## What you will do
1/ Set down the welcome thread word for word, everything from "I just never" down to "hanging out here.".
2/ List every username that appears as the heading of a post in the welcome thread below.

## Text segment

# Hi Everyone!



## shopgirl151 (Apr 29, 2005)

I'm Jenn, and I've been perusing this site on a daily basis for as long as I can remember! 
	

	
	
		
		

		
			





 I just never got around to signing up until today for some reason. I'm not nearly as talented as a lot of the girls here are with makeup, but I certainly hope that I will develop a better technique by hanging out here. 

I look forward to getting to know many of you!


----------



## Hikaru-chan (Apr 29, 2005)

Welcome to Specktra.


----------



## jamiemeng (Apr 29, 2005)

welcome to specktra


----------



## mac_obsession (Apr 29, 2005)

Welcome to Specktra Jenn!!


----------



## user2 (Apr 30, 2005)

VuittonVictim (a.k.a. Linda) welcomes you to Specktra!


----------



## Jessica (Apr 30, 2005)

Jenn, so glad that you decided to join 
	

	
	
		
		

		
		
	


	




  Now that it's official: Welcome to Specktra!!!


----------



## Chelsea (Apr 30, 2005)

hi


----------



## Onederland (Apr 30, 2005)

Willkommen, Bienvenue, Welcome!

Im Specktra!, Au Specktra, To Specktra!


----------

## Entries
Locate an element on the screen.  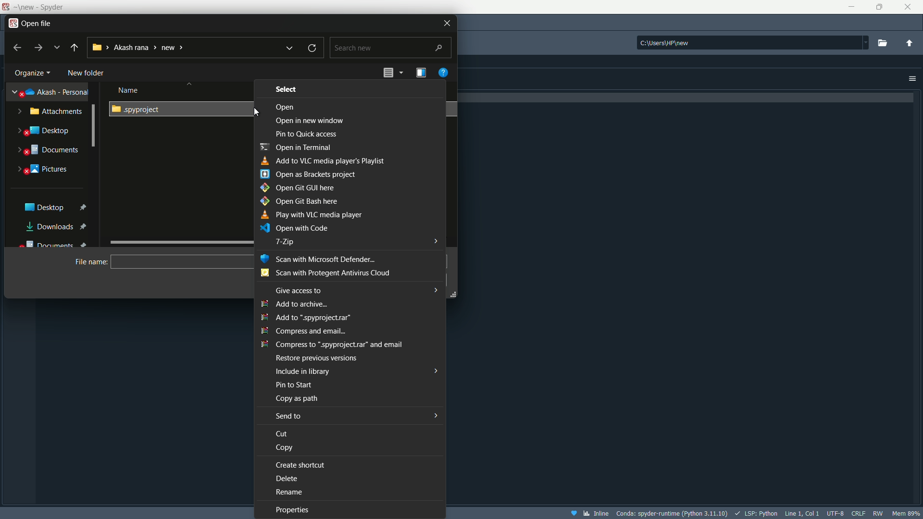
...
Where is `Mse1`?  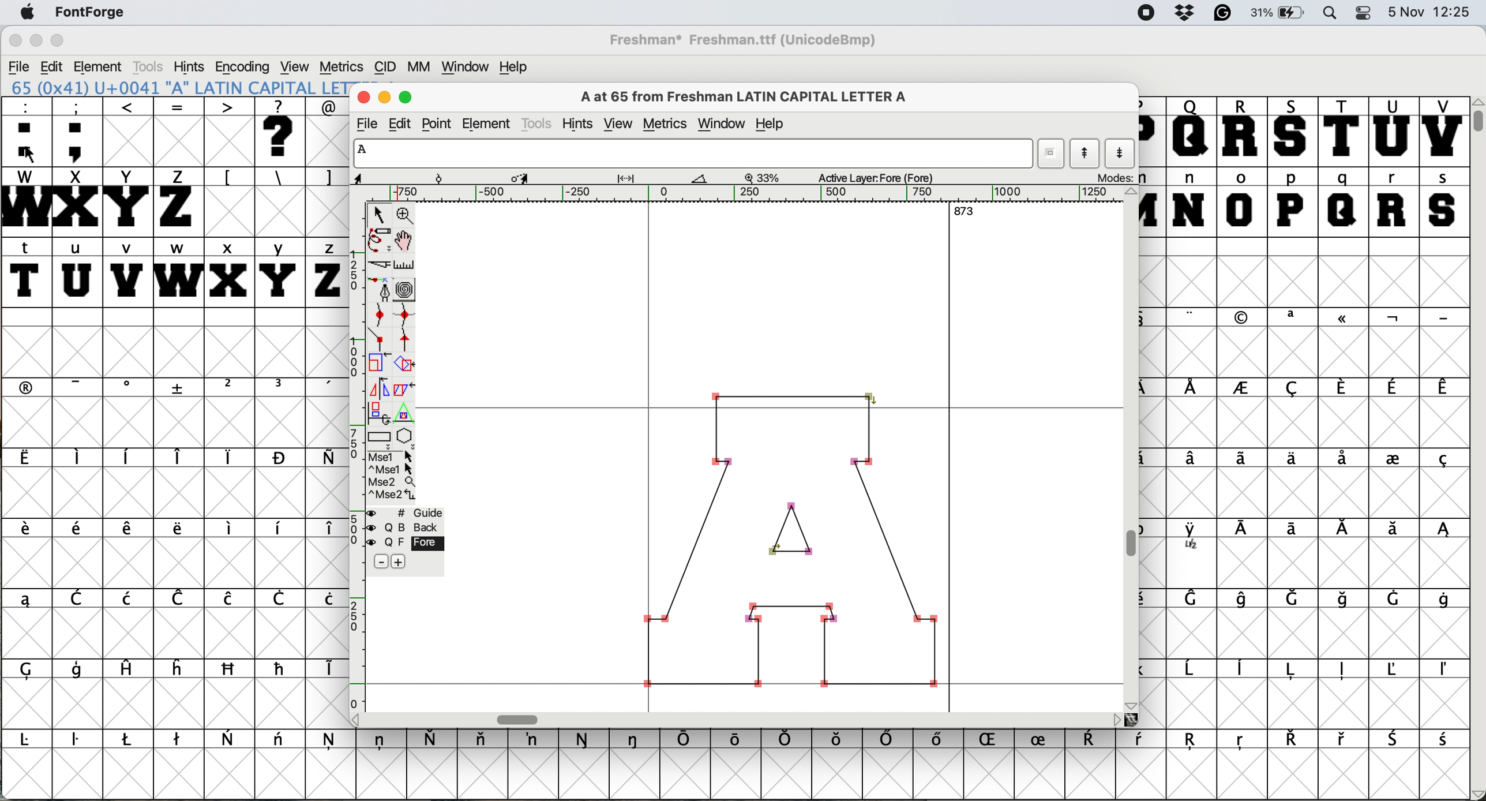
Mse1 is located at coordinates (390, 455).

## Solutions in order
1/
I just never got around to signing up until today for some reason. I'm not nearly as talented as a lot of the girls here are with makeup, but I certainly hope that I will develop a better technique by hanging out here.

2/
- shopgirl151
- Hikaru-chan
- jamiemeng
- mac_obsession
- user2
- Jessica
- Chelsea
- Onederland